Nauta also showed some explosiveness for his 6’4″, 245 pound frame. He had nine receptions of over 15 yards and four that went for 25+ yards. With Georgia’s defense looking like king-makers heading into the season, a consistent chain-mover like Nauta, paired with a a matured Eason and known talents Chubb and Michel could be another cog in Georgia’s return to the top.
2. De’Andre Goolsby, Sr., Florida
Sometimes with tight ends, you have to look beyond the numbers. De’Andre Goolsby is a good example. His numbers clearly don’t match up to his talent. Goolsby had 38 receptions for 342 yards and three touchdowns for a sputtering Gators offense last season. But he has so much more to give. He’s rated as high as the #3 tight end for the 2018 NFL Draft by some experts.
There’s no denying his explosiveness. Eight of his 38 receptions went for more than 15 yards. He’s terrific with the ball after the catch and is a match-up nightmare for inside linebackers or slower strong safeties. Unfortunately, the Gators rarely went to Goolsby on third down or in the fourth quarter.
Goolsby’s two biggest concerns are in the run game and consistency. He clearly needs to improve his point-of-attack blocking. And he needs to improve his consistency. In the last seven games of 2016, Goolsby only had one game with more than two receptions. This includes a five game stretch with four total receptions.
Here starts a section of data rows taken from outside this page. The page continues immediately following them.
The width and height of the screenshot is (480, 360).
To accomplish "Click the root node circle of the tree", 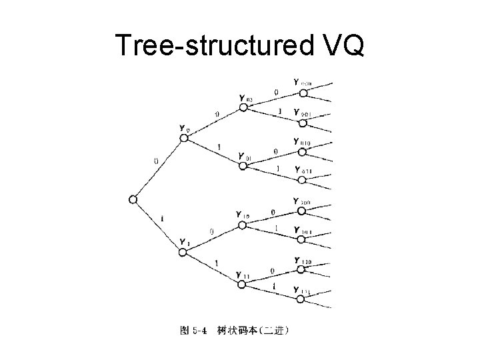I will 133,199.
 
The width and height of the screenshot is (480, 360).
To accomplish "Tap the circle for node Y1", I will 183,251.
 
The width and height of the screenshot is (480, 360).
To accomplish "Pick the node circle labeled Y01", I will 243,165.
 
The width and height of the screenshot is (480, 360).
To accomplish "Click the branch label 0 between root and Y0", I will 155,161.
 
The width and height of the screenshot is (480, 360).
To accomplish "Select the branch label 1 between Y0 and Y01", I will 219,147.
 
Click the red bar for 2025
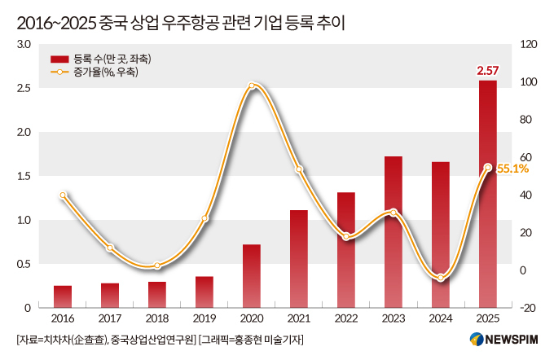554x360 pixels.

With Florida playing musical chairs at quarterback in an unforgiving schedule, they desperately need Goolsby to realize his talent week-in and week-out.
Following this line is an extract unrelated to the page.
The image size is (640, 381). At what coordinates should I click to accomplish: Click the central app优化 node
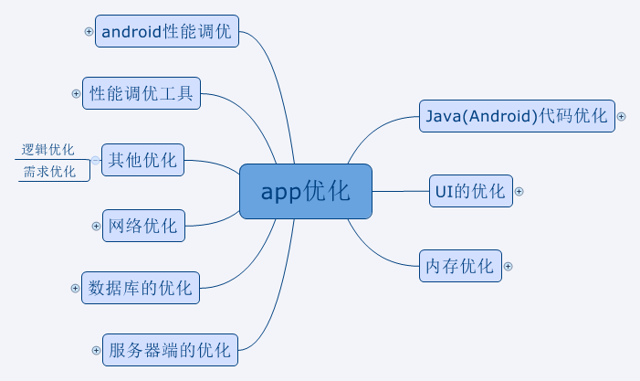point(306,192)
1. Hayden Hurst, Jr., South Carolina
Hayden Hurst might be the one person at the top of our position lists that you don’t know. But opposing coaches know his name. The converted wide out headlines almost every preseason All-SEC list. He’s coming off of a 48 reception, 616 yard 2016 campaign. That was with a quarterback that should have still been playing in high school.
With Jake Bentley another year stronger and the Gamecocks defense hopefully a little better than last season, Hurst could have a break-out season. Over 32% of Hurst’s receptions last season went for 15 yards or more. He tacked on another 6 that went for over 25 yards. And Carolina consistently went to him in the fourth quarter. Hurst is second in returning tight ends with a 62.5% first down ratio. He’s exactly the type of tight end you need for a young quarterback like Bentley and a team like South Carolina. He gained more comfort in the blocking game as the season went on as well. With Hurst, confidence is key.
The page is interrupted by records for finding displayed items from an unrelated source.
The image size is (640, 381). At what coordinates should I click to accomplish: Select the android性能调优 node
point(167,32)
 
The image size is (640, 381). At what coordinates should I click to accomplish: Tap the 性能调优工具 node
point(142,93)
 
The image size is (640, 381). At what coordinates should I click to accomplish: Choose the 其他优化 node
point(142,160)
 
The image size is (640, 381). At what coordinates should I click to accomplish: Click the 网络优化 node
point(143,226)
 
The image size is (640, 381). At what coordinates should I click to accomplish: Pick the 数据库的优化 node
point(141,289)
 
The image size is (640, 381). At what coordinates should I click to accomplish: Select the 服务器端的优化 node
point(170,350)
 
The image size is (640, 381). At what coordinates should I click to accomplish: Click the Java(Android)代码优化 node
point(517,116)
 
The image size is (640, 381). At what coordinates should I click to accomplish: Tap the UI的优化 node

At 6’5″, 250, with H-Back speed, he’s another match-up nightmare for defensive coordinators. If you have the safety help the linebackers in coverage, you open up one side of the field. If not, you leave a middle linebacker in read-and-react coverage against a guy probably bigger and almost certainly faster than him.
If South Carolina is going to make a move up the SEC East this season, look for Hayden Hurst to be a key component.